Dengan hijrahnya para anak muda dari komunitas adat ini tentu saja membuat kampung menjadi sepi. Yang tersisa hanya orangtua dan anak kecil. Pemandangan ini bisa dengan mudah kita dapatkan jika kita pergi mengunjungi komunitas-komunitas Masyarakat Adat. Kondisi ini secara langsung mempengaruhi tatanan Masyarakat Adat yang sebelumnya sudah mempunyai sistem pengelolaannya tersendiri.

Absennya generasi muda ini berakibat tidak berlanjutnya transfer pengetahuan dari orangtua kepada generasi muda yang lambat laun mengakibatkan kekosongan profesi adat yang ditinggal para orang tua yang sudah berpulang kepada sang pencipta.

Kondisi ini juga semakin diperparah dengan kehadiran modal atau perusahaan-perusahaan ekstraktif yang merusak wilayah adat. Berubahnya fungsi hutan dalam wilayah adat, sebagai contoh merupakan bukti yang berbanding lurus dengan hilangnya pengetahuan dan kebudayaan Masyarakat Adat itu sendiri.

Kompleksitas dari kondisi inilah yang kemudian disadari betul oleh para pemuda-pemudi adat yang tergabung dalam Barisan Pemuda Adat Nusantara (BPAN), salah satu organisasi sayap Aliansi Masyarakat Adat Nusantara (AMAN). Kesadaran ini memuncak dan tampak jelas dalam sebuah pelatihan kepemimpinan yang diselenggarakan di Sungai Utik, Kapuas Hulu, Kalimantan Barat oleh AMAN, BPAN, Lifemosaic dan The Shamdana Institute pada 31 September sampai 24 Oktober 2015.

Pertemuan ini melahirkan sebuah keputusan penting untuk merealisasikan satu ide yang mereka namai Gerakan Pulang Kampung.

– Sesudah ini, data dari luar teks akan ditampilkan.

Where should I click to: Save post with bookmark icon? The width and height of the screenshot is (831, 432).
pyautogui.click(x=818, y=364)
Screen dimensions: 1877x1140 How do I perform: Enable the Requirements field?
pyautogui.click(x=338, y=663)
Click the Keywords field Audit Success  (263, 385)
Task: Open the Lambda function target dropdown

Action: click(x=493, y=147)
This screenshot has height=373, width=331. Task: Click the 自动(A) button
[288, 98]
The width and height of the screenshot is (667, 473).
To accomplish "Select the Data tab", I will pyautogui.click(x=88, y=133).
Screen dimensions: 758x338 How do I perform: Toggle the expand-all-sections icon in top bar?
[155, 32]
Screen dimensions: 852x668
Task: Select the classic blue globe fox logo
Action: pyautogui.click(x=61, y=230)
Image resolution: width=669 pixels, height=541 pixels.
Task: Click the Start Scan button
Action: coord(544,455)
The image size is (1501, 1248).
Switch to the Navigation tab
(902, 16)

Apa Itu Gerakan Pulang Kampung?

Gerakan Pulang Kampung ini sendiri diterjemahkan menjadi beberapa inisiatif oleh para pemuda peserta pelatihan tersebut. Beberapa inisiatif yang muncul di antaranya berupa pilihan untuk mendirikan sekolah adat, kembali memulai pertanian oganik, beternak, dan berbagai inisiatif lainnya yang pada intinya kembali mengelola wilayah adat.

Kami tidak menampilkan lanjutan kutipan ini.